Dia bergabung dengan pasukan kolonial Belanda, KNIL. Saat
Perang Dunia II berkecamuk pada 1942, ia dikirim ke Bandung untuk menjadi
tentara cadangan di Markas Besar Angkatan Darat selama seminggu. Setelah
berpangkat sersan tentara KNIL, dia kemudian menjadi komandan peleton, komandan
kompi di dalam militer yang disponsori Jepang yang dikenal sebagai tentara PETA,
komandan resimen dengan pangkat mayor, dan komandan batalyon berpangkat letnan
kolonel.
Setelah Perang Kemerdekaan berakhir, ia tetap menjadi
Komandan Brigade Garuda Mataram dengan pangkat letnan kolonel. Ia memimpin
Brigade Garuda Mataram dalam operasi penumpasan pemberontakan Andi Azis di
Sulawesi. Kemudian, ia ditunjuk sebagai Komadan APRIS (Angkatan Perang Republik
Indonesia Serikat) Sektor Kota Makassar yang bertugas mengamankan kota dari
gangguan eks KNIL/KL.
Pada 1 Maret 1949, ia ikut serta dalam serangan umum
yangberhasil menduduki Kota Yogyakarta selama enam jam. Inisiatif itu muncul
atas saran Sri Sultan Hamengkubuwono IX kepada Panglima Besar Soedirman bahwa
Brigade X pimpinan Letkol Soeharto segera melakukan serangan umum di Yogyakarta
dan menduduki kota itu selama enam jam untuk membuktikan bahwa Republik
Indonesia (RI) masih ada.
Pada usia sekitar 32 tahun, tugasnya dipindahkan ke
Markas Divisi dan diangkat menjadi Komandan Resimen Infenteri 15 dengan pangkat
letnan kolonel (1 Maret 1953). Pada 3 Juni 1956, ia diangkat menjadi Kepala
Staf Panglima Tentara dan Teritorium IV Diponegoro di Semarang. Dari Kepala
Staf, ia diangkat sebagai pejabat Panglima Tentara dan Teritorium IV
Diponegoro. Pada 1 Januari 1957, pangkatnya dinaikkan menjadi kolonel.

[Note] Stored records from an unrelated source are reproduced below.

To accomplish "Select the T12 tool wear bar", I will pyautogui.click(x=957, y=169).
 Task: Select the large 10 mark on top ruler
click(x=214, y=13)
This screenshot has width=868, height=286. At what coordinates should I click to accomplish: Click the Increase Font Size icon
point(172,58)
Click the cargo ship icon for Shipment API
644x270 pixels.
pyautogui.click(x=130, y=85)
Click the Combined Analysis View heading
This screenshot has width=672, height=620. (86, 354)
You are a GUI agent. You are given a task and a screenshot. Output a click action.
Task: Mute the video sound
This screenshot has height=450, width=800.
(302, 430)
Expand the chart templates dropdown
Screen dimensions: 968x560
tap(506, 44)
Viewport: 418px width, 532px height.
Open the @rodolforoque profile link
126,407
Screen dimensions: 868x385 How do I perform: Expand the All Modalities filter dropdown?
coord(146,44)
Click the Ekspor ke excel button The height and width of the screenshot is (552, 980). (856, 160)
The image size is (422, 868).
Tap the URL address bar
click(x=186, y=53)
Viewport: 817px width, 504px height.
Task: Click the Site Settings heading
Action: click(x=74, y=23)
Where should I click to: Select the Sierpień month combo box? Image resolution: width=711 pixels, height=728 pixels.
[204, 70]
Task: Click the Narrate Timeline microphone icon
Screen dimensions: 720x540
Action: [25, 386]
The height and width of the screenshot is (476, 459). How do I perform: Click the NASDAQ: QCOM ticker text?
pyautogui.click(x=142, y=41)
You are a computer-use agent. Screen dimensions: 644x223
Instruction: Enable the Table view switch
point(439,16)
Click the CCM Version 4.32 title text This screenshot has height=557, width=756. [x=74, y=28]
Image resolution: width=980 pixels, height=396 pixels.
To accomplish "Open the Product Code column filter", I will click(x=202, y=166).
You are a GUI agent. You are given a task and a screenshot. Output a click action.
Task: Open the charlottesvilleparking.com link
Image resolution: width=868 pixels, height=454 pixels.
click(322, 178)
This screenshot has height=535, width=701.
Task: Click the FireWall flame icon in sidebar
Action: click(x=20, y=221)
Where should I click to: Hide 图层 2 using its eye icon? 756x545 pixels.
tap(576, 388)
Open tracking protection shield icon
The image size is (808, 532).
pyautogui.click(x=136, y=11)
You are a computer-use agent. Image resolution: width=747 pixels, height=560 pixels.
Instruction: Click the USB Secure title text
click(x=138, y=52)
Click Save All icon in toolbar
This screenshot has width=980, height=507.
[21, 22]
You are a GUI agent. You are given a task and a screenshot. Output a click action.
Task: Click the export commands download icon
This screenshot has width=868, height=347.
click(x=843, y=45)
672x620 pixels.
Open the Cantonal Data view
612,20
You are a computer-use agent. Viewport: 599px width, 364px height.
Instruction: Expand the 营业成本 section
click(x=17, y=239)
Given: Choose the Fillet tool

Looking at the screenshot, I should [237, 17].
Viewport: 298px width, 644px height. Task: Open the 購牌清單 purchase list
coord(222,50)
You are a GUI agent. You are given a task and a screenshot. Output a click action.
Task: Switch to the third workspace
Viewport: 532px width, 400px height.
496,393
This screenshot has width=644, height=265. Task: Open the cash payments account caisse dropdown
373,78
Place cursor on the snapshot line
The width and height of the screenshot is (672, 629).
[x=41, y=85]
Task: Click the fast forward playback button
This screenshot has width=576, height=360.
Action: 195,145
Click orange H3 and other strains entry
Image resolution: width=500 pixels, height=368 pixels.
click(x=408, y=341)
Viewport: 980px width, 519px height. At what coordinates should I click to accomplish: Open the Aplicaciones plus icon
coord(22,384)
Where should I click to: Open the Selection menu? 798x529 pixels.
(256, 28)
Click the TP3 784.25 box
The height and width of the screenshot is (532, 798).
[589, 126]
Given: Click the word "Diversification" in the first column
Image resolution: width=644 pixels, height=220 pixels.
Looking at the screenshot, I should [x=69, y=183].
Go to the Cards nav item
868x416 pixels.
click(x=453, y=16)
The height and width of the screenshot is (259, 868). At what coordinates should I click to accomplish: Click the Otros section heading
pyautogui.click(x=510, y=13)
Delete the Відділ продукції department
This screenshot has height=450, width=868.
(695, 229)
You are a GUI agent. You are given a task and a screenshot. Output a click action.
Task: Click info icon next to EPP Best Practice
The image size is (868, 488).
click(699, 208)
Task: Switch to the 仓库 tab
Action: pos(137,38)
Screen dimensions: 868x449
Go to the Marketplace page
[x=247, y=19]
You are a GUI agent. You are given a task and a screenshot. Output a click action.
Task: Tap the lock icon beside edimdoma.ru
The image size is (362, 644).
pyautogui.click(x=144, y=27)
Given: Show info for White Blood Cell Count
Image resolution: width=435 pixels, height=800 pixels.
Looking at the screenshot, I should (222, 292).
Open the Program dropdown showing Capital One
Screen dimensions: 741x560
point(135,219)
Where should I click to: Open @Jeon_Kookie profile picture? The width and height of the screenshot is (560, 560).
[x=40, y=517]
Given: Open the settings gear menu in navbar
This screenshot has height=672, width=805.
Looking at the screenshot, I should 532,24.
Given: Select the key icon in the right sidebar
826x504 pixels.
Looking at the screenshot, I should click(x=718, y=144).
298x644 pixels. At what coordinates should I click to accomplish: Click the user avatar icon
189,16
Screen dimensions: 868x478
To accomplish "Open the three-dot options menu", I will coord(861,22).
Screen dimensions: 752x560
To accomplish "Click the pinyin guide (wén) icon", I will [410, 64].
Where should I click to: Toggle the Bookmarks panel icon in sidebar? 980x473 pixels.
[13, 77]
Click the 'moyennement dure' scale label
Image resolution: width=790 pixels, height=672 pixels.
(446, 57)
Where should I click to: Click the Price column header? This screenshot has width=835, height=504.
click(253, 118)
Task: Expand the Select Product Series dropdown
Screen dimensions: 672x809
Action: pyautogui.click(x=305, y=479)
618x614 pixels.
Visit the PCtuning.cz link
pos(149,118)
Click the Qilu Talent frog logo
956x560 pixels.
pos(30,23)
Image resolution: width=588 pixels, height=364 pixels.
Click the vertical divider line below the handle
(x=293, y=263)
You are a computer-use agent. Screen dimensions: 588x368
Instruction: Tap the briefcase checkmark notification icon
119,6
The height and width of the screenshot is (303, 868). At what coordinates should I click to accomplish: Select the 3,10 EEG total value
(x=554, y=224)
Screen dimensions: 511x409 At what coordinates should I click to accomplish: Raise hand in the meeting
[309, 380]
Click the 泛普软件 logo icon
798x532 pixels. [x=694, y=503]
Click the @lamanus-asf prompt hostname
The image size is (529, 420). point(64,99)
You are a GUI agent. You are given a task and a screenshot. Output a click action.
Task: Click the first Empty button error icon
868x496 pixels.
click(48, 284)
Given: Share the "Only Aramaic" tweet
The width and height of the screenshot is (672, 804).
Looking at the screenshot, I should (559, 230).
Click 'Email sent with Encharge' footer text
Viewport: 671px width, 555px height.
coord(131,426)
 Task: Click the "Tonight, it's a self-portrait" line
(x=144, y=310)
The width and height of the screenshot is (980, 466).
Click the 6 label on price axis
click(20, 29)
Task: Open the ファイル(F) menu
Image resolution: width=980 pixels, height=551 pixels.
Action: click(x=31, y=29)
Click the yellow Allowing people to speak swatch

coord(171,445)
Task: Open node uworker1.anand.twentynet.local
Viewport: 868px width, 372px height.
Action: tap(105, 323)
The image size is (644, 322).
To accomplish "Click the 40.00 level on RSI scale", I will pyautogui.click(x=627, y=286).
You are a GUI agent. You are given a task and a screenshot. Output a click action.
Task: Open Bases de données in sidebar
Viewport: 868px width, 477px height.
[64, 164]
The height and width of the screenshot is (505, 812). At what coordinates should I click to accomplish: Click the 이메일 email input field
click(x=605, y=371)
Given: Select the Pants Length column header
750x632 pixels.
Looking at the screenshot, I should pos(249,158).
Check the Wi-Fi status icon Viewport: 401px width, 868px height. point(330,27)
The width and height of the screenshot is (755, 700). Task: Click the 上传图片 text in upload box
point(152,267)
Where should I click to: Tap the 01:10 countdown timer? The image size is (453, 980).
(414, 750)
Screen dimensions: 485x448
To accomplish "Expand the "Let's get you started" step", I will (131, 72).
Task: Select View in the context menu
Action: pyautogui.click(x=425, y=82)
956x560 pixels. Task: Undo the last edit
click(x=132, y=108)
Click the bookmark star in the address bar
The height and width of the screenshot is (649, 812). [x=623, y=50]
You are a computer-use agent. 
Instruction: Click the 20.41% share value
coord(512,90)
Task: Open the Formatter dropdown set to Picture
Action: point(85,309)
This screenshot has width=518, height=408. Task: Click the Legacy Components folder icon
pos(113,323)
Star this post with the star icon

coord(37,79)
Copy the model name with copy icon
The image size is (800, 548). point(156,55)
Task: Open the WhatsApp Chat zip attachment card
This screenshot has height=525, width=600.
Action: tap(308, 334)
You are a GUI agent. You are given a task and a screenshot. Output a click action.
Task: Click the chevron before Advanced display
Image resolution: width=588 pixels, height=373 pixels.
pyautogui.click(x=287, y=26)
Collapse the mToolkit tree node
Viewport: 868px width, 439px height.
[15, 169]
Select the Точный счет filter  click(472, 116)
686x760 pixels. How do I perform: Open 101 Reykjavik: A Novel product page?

Lembaran hitam juga sempat mewarnai perjalanan
kemiliterannya. Ia pernah dipecat oleh Jenderal Nasution sebagai Pangdam
Diponegoro. Peristiwa pemecatan pada 17 Oktober 1959 tersebut akibat ulahnya
yang diketahui menggunakan institusi militernya untuk meminta uang dari
perusahaan-perusahan di Jawa Tengah. Kasusnya hampir dibawa ke pengadilan
militer oleh Kolonel Ahmad Yani[butuh rujukan]. Atas saran Jendral Gatot
Subroto saat itu, dia dibebaskan dan dipindahkan ke Sekolah Staf dan Komando
Angkatan Darat (SESKOAD) di Bandung, Jawa Barat. Pada usia 38 tahun, ia
mengikuti kursus C SSKAD (Sekolah Staf dan Komando AD) di Bandung dan
pangkatnya dinaikkan menjadi brigadir jenderal pada 1 Januari 1960. Kemudian,
dia diangkat sebagai Deputi I Kepala Staf Angkatan Darat di usia 39 tahun.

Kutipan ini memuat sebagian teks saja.